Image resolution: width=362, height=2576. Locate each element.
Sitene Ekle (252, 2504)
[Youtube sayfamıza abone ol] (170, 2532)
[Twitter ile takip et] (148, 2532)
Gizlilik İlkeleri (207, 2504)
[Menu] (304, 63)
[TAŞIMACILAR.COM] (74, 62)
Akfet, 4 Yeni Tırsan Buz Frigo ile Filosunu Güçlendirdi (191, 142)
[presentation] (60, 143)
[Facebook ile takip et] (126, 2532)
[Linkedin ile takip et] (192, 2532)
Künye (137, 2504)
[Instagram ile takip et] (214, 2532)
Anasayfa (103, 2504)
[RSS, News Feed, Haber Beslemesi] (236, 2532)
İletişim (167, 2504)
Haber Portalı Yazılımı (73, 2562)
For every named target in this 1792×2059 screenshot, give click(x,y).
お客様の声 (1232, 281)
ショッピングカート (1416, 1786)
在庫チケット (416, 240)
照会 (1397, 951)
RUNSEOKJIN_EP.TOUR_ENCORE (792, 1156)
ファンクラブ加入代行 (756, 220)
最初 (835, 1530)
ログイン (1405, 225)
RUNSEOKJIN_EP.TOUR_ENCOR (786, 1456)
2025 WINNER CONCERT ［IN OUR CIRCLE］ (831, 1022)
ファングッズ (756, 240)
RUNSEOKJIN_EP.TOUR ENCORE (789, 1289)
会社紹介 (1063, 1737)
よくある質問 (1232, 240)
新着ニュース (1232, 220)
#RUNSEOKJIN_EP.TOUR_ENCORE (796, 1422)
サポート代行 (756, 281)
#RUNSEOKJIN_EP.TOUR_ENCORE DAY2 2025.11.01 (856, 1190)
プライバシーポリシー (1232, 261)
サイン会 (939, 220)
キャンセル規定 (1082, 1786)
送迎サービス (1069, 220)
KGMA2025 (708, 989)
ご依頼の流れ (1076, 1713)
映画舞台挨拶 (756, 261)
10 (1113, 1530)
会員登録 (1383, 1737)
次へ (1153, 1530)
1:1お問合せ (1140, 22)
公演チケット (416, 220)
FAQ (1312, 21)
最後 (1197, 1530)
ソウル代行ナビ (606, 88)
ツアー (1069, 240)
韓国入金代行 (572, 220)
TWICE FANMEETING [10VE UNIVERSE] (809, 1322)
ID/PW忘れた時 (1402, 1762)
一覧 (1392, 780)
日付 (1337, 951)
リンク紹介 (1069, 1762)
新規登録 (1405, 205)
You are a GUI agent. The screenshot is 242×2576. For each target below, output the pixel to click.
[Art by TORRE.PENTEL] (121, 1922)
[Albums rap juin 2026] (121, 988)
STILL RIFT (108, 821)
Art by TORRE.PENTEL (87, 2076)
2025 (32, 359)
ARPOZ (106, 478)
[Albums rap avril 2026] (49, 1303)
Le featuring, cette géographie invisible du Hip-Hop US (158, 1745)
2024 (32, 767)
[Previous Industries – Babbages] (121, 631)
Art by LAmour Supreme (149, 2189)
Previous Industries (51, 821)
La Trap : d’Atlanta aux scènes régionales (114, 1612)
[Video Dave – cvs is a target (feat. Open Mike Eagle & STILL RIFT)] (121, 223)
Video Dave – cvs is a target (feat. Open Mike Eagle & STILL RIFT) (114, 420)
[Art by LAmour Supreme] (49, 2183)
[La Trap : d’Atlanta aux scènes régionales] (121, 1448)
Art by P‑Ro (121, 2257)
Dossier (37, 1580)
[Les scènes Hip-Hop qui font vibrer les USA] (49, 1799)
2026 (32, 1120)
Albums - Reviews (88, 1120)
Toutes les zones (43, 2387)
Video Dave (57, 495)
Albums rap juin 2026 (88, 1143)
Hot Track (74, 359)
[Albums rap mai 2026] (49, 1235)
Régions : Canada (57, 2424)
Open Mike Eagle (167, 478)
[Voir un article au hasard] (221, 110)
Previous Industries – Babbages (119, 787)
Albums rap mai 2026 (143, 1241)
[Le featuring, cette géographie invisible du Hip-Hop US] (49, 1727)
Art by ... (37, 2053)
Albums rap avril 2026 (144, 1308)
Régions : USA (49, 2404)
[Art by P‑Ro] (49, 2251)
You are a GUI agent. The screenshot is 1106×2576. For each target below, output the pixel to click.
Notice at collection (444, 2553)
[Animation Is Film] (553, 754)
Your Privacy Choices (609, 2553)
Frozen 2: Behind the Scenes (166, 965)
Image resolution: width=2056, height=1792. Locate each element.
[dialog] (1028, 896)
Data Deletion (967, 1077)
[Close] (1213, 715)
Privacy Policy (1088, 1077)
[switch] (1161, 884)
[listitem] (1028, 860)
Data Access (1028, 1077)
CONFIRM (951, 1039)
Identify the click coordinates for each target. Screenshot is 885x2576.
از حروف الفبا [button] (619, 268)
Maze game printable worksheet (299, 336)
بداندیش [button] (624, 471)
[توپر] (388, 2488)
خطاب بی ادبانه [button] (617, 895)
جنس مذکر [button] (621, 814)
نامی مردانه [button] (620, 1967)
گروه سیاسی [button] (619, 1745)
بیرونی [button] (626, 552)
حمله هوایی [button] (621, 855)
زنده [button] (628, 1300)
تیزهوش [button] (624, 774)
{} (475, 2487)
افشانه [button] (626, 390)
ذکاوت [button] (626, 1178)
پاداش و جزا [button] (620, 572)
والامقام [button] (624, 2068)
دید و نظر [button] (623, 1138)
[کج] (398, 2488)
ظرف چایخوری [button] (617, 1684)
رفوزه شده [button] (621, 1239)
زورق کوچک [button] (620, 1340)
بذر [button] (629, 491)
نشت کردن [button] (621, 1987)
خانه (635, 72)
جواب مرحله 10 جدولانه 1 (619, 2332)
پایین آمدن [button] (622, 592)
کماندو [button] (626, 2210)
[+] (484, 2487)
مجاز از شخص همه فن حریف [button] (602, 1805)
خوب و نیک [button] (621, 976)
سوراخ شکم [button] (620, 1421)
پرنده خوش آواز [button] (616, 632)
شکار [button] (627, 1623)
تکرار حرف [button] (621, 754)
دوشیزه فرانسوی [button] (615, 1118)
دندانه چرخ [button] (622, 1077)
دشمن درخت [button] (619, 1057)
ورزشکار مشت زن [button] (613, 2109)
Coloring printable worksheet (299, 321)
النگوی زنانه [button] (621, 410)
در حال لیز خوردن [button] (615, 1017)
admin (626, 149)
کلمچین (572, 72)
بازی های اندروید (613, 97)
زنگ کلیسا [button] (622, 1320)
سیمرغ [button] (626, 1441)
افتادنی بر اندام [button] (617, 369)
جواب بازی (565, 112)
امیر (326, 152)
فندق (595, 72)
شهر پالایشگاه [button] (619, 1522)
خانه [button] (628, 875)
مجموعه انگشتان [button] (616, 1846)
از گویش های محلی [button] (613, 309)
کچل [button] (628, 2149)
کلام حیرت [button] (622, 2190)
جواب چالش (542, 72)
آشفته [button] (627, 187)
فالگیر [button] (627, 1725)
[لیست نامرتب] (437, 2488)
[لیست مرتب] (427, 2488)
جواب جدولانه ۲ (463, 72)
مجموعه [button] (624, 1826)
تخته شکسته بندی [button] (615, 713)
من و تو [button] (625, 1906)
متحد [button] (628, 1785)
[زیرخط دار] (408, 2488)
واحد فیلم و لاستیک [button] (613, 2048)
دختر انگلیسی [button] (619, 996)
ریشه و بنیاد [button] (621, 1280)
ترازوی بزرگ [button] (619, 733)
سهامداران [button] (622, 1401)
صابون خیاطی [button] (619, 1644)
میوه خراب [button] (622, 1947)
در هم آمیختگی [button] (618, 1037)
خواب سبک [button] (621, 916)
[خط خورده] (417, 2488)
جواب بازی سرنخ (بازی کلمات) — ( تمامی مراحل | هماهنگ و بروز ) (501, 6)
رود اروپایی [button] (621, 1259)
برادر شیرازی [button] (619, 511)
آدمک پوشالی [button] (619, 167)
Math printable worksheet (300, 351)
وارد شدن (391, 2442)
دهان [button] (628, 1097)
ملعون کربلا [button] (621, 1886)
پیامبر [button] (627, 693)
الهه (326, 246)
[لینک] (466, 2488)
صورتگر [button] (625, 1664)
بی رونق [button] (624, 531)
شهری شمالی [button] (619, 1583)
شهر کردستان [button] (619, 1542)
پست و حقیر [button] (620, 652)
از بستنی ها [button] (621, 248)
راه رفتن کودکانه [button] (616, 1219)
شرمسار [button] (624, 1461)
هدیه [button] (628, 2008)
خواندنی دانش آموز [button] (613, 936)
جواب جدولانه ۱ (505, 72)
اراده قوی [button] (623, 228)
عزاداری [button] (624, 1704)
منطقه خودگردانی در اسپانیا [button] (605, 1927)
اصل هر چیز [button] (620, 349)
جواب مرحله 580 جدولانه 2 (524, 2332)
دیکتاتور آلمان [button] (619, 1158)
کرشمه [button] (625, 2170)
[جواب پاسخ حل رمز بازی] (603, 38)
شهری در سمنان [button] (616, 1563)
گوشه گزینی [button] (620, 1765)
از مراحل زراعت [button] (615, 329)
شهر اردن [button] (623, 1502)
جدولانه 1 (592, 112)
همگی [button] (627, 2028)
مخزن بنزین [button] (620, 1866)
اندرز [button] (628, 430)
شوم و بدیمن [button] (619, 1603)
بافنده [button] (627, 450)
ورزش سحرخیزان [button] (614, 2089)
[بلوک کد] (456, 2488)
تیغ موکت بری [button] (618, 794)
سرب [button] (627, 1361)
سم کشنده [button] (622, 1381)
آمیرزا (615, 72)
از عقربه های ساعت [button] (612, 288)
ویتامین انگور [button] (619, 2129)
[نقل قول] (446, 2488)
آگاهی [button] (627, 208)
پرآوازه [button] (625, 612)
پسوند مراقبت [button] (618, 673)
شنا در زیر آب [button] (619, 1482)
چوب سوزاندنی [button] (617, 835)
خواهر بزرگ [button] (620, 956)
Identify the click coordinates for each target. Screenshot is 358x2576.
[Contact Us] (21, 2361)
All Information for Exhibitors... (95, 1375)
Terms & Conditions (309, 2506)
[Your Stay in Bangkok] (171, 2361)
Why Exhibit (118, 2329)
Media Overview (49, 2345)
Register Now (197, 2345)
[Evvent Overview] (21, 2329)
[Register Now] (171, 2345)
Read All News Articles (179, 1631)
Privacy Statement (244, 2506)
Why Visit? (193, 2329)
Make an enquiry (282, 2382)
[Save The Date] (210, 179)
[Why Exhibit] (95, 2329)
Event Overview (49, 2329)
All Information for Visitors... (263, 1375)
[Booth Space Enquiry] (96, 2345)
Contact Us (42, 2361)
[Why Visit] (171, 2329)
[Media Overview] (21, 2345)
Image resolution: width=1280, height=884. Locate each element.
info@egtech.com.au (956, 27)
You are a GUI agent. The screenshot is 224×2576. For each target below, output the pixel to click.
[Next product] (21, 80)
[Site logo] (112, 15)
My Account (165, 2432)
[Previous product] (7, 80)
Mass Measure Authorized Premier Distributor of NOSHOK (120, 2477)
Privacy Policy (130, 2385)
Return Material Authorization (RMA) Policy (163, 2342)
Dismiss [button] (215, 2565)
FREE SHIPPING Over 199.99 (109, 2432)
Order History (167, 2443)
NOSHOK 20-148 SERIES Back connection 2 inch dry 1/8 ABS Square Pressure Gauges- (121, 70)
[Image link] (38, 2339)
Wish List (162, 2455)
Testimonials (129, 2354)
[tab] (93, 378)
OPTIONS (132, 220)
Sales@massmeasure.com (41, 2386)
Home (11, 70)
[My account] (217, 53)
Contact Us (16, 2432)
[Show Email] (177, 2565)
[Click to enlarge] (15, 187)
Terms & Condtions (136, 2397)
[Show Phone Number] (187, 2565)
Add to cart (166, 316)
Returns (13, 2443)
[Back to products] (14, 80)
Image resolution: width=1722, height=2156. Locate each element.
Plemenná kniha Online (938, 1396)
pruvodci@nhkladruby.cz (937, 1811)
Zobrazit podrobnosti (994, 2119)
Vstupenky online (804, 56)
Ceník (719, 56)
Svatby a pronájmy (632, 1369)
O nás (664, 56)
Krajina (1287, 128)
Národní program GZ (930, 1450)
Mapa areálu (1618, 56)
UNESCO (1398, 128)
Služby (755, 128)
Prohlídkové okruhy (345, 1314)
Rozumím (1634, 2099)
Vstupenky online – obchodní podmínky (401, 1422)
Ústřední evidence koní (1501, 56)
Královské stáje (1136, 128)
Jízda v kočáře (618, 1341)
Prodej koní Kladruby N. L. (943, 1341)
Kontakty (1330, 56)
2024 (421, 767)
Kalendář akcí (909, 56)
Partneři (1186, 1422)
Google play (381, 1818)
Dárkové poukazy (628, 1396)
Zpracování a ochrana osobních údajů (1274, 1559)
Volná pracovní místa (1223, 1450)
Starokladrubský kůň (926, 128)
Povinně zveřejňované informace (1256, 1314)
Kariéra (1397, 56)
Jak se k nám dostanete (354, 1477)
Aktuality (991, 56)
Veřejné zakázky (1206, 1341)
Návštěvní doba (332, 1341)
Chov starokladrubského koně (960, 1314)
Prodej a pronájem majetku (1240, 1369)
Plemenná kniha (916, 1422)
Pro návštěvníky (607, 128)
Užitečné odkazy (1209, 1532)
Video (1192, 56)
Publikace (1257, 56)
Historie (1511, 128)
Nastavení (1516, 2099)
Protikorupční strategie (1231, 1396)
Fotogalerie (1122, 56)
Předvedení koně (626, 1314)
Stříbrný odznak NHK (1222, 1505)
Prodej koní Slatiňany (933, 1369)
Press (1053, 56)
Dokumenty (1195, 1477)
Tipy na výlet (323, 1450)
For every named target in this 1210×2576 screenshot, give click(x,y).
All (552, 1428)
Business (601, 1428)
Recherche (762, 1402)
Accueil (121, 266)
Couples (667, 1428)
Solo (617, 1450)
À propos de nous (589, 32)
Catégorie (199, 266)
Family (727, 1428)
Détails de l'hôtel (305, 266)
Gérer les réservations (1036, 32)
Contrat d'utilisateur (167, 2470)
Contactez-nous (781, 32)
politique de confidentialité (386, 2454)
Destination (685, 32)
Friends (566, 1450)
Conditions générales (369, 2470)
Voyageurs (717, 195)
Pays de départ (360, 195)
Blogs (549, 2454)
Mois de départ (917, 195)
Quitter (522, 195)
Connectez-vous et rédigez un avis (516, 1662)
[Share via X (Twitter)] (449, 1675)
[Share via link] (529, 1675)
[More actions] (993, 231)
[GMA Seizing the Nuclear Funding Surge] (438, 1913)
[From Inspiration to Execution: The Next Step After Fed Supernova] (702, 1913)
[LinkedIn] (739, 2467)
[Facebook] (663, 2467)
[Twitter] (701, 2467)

+-------+

• Exercise description
Beginning with the line containing "بداندیش [button] (624, 471)" in the material above, copy every line exactly until you have copied the line containing "[کج] (398, 2488)".

• Your solution
بداندیش [button] (624, 471)
[توپر] (388, 2488)
خطاب بی ادبانه [button] (617, 895)
جنس مذکر [button] (621, 814)
نامی مردانه [button] (620, 1967)
گروه سیاسی [button] (619, 1745)
بیرونی [button] (626, 552)
حمله هوایی [button] (621, 855)
زنده [button] (628, 1300)
تیزهوش [button] (624, 774)
{} (475, 2487)
افشانه [button] (626, 390)
ذکاوت [button] (626, 1178)
پاداش و جزا [button] (620, 572)
والامقام [button] (624, 2068)
دید و نظر [button] (623, 1138)
[کج] (398, 2488)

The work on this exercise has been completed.